Stated task – Pull out every line of the records below that contains the string "Select". Case matters.

Provided entries –
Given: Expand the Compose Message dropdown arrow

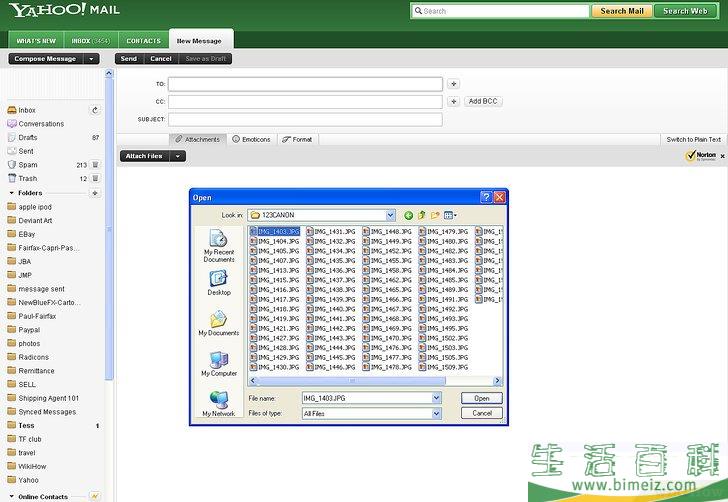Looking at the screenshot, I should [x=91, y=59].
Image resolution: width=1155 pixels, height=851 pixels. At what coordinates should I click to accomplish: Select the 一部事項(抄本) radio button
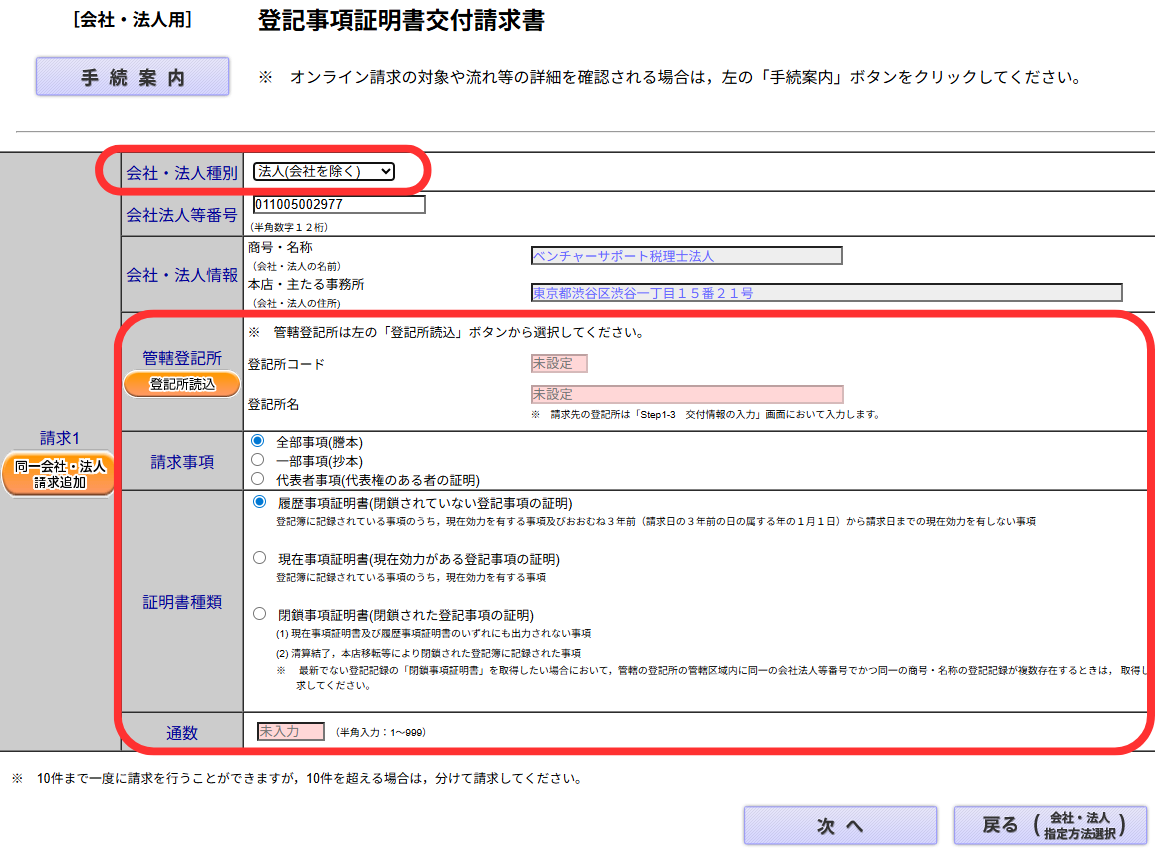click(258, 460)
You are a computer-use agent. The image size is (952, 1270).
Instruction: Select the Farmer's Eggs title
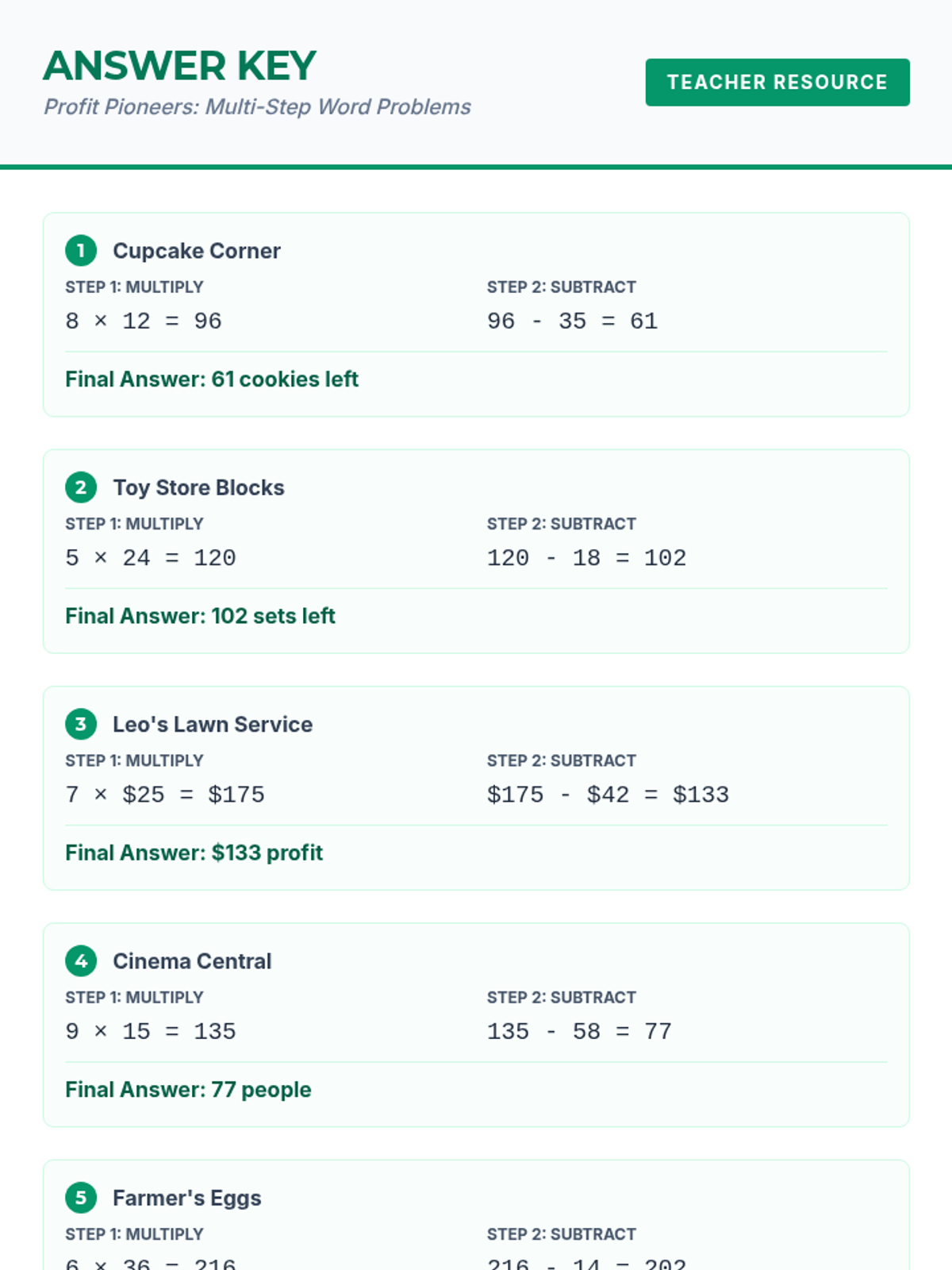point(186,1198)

Answer to the task –
Image resolution: width=1155 pixels, height=851 pixels. At what coordinates should I click to accomplish: Select the 一部事項(抄本) radio button
Instruction: Select the Farmer's Eggs title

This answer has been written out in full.